We are sticking by the story of those frightened women, the two Marys, who are so wretched and afraid after the horror of Good Friday. Yet they summon the courage to visit the tomb. Suddenly there is an earthquake and then an angel who rolls the stone from the tomb’s entrance. No wonder the soldiers are frozen with fear. However you explain what happened that day, there is much to fear. But for the Marys their fear is mixed with joy as hope begins to break into their hearts. They run from the empty tomb, with two conflicting emotions, fear and joy, swirling around together inside them.
It is then that they meet Christ! Imagine their emotions: shock, disbelief, surprise, recognition, hope, joy, fear. Even as they grasp his feet in wonder and joy, the risen Christ urges them not to be afraid.

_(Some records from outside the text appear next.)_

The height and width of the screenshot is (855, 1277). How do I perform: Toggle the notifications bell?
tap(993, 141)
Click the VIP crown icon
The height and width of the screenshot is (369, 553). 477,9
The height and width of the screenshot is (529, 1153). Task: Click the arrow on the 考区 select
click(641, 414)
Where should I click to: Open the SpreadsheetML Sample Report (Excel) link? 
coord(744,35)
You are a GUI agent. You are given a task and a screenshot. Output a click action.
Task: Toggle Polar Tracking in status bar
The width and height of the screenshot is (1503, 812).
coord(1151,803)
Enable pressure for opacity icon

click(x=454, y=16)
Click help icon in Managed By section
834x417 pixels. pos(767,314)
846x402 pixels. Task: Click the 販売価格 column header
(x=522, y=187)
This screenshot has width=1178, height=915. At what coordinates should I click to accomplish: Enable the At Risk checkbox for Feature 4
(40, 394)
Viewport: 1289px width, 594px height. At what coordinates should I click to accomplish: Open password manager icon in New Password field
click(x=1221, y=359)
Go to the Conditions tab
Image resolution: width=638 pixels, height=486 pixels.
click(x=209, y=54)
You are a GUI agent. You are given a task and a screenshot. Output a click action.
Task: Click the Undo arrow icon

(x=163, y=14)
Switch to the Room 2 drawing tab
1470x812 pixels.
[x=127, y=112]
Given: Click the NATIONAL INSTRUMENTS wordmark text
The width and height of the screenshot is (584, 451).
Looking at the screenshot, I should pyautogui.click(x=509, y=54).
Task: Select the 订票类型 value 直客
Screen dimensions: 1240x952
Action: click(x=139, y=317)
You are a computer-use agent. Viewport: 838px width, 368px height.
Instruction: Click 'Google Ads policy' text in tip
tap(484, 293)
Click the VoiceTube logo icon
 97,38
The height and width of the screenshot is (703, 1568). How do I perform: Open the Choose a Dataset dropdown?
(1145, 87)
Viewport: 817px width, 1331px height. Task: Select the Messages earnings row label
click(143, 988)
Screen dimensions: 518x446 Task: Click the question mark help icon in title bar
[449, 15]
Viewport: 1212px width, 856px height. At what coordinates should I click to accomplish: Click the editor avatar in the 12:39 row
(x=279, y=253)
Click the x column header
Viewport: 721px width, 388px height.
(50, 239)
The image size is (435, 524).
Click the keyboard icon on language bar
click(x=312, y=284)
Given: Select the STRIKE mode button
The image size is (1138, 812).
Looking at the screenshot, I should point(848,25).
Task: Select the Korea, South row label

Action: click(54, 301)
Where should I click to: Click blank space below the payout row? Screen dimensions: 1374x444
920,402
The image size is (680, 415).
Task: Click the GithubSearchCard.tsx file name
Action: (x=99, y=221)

Notwithstanding his words, it is “with both fear and great joy” that they run to tell the disciples the news that they themselves can scarcely believe.Christians tell and re-tell this story – we stand on it and we stand by it – not because we can explain it, or prove it, or test its veracity. We tell and re-tell this story because we know this: whatever happened that day transformed the lives of those who experienced it. They were transformed as individuals and, in their turn, they changed the world.
It was from this experience of transformation that the early followers of Jesus organized themselves to feed the hungry. They founded hospices for the ill. They built and supported homes for society’s most vulnerable: orphans and widows. Although a minority community without power or prestige, they challenged the habitual violence of the Roman Empire, especially the cruel practices of infanticide and gladiatorial contest.
If you require evidence: there it is … evidence of lives transformed, who then, in their turn, literally changed the world.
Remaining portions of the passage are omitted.